No surprises here. This entire regime only recently became "really proud of their country."

Gene| 10.7.10 @ 11:00AM

Has anyone told this goober yet that he cannot run for mayor? That he HAS to have lived there for a year. That just renting out a residence that you own does n0t count as living there, under the law?

Albert| 10.7.10 @ 11:19AM

The Rahmster is a Democrat. By definition that means he can run for anything. President Bozo can't document his claim to be a "natural born citizen" yet he is President. Jerry Brown was unqualified according to the California Constitution to be Attorney General, yet he is. For Democrats, actual, legal qualifications do not matter. There is and always will be a court somewhere that will rule accordingly.

Tim*| 10.7.10 @ 11:01AM

Emanuel is a Deconstructionist Agendist .
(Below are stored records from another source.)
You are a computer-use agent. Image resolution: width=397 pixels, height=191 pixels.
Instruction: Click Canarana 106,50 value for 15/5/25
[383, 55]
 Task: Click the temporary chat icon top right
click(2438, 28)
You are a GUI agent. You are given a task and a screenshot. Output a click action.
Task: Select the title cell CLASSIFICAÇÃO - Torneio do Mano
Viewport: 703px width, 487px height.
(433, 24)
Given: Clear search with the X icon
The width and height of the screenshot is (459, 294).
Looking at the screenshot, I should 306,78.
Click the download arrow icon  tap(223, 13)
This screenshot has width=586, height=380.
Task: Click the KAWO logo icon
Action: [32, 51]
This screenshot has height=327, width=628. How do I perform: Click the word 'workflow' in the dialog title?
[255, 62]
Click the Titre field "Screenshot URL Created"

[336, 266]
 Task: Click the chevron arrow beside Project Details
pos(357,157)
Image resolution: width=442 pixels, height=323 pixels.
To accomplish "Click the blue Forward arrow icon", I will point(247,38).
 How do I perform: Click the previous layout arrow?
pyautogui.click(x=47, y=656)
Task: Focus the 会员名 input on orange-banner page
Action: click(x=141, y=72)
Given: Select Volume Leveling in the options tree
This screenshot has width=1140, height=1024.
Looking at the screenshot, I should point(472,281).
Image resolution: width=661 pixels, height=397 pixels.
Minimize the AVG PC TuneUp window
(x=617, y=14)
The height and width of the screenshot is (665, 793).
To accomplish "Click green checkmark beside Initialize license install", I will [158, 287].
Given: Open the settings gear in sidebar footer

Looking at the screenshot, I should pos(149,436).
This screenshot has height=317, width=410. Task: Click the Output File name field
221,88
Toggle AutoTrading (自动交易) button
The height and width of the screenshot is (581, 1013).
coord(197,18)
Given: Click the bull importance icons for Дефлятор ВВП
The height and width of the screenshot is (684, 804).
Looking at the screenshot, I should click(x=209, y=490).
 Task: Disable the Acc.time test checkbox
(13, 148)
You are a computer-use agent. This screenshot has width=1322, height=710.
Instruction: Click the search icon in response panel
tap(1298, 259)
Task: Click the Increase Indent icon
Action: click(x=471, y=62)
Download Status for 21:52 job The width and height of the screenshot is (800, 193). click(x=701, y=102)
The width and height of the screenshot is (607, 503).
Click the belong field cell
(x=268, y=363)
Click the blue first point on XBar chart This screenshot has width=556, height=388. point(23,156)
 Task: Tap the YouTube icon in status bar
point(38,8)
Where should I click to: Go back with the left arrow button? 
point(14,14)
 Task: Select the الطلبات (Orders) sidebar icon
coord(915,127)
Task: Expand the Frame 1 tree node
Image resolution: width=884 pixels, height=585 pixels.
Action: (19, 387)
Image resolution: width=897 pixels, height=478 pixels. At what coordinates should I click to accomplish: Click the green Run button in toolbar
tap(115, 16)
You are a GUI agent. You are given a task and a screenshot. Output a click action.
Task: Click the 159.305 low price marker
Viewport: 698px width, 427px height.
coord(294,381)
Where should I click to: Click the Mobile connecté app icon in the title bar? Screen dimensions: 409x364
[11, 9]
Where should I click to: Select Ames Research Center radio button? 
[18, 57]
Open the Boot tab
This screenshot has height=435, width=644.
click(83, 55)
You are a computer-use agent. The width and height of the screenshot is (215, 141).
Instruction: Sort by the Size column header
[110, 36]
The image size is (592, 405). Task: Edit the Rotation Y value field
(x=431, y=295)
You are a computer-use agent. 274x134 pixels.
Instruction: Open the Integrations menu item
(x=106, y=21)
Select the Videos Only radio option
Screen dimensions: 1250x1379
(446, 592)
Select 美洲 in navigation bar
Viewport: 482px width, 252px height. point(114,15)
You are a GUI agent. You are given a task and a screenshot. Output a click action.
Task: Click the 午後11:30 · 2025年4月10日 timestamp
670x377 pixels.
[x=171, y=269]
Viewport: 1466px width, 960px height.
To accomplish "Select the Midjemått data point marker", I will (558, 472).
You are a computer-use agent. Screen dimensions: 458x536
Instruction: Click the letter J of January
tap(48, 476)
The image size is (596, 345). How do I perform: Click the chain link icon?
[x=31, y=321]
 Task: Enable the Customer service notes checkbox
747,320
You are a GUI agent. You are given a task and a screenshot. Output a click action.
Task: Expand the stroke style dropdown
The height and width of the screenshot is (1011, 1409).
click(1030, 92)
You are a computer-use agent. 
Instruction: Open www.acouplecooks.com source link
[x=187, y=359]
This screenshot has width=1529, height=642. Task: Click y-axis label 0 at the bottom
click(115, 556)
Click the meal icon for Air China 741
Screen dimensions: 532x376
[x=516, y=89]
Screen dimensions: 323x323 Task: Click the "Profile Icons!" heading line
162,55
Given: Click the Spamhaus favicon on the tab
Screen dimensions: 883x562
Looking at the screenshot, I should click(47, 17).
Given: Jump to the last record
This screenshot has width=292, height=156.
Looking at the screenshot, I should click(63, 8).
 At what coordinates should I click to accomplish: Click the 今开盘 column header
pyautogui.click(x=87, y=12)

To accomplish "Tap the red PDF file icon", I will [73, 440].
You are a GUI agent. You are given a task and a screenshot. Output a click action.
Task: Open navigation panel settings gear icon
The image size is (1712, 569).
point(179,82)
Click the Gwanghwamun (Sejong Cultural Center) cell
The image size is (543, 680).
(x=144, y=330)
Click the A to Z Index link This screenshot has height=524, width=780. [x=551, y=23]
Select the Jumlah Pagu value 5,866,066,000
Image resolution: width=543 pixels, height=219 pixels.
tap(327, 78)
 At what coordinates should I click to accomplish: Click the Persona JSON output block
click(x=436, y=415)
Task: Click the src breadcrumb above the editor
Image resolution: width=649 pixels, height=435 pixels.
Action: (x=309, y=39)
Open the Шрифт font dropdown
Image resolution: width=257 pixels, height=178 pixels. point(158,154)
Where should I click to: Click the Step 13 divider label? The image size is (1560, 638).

Al Adab| 10.7.10 @ 11:17AM

Just another example of how self-centered these people are. No one ever had a harder job, or faced tougher issues, or was so competent or ...! They simply see themselves as the center of the universe.

As to his Illinois/Chicago residency, all the permanent residents of the cemeteries will certainly be enough to elect him. After all, he is part of the self-annointed elite who must rule over us. They know best what is good for us plebs.

CharlieEcho| 10.7.10 @ 12:07PM

A great article Mr. Blackwell. Good comments too. History and conversation. Lets hope "these Democrats" reap what they sow and the rest of us are able to rise above.

Radioman777| 10.7.10 @ 1:46PM

Emanuel's remarks only serve to illustrate what we all instinctively knew. The WH and all its current inhabitants are severely divorced from reality.

Doctor Right| 10.7.10 @ 1:57PM

I don't understand all the hulla-balloo about Emmanuel's statements.

If you have to ask "How could he say that?" then you clearly don't understand the minds of Liberals.

Liberals are NEVER wrong.

Failure does NOT cause them to introspective, and examine their own actions of policies. It merely causes them to look elsewhere to lay the blame: Republicans (always the default), the lazy electorate, the right-wing cosnpiracy, FOX News, etc.

In the same vein, every task a Liberal undertakes is Herculean by definition. That's because they have to roll-back so many years of Republican misdeeds and mismanagement before they can actually begin to "fix" anything! So, of course things are still "bad", because their policies haven't had time to work yet...It's positively unfair!!!

In their minds, Liberals are the ultimate heroes.

So of course...as Rahm Emmanuel states, Obama is:

"...the toughest leader any country could ask for in the toughest times any president has faced."

Reality has NOTHING to do with it.

artesian jacket| 10.10.10 @ 8:16PM

"Sow the soil around Atlanta with salt"? Why? You damned Yankees burned it to the ground. When my grandfather was part of a mob that ran a carpet bagger out of his small Georgia town, they put a sign around his neck. "Git you Goddamn Yankee git" My sentiments, exactly.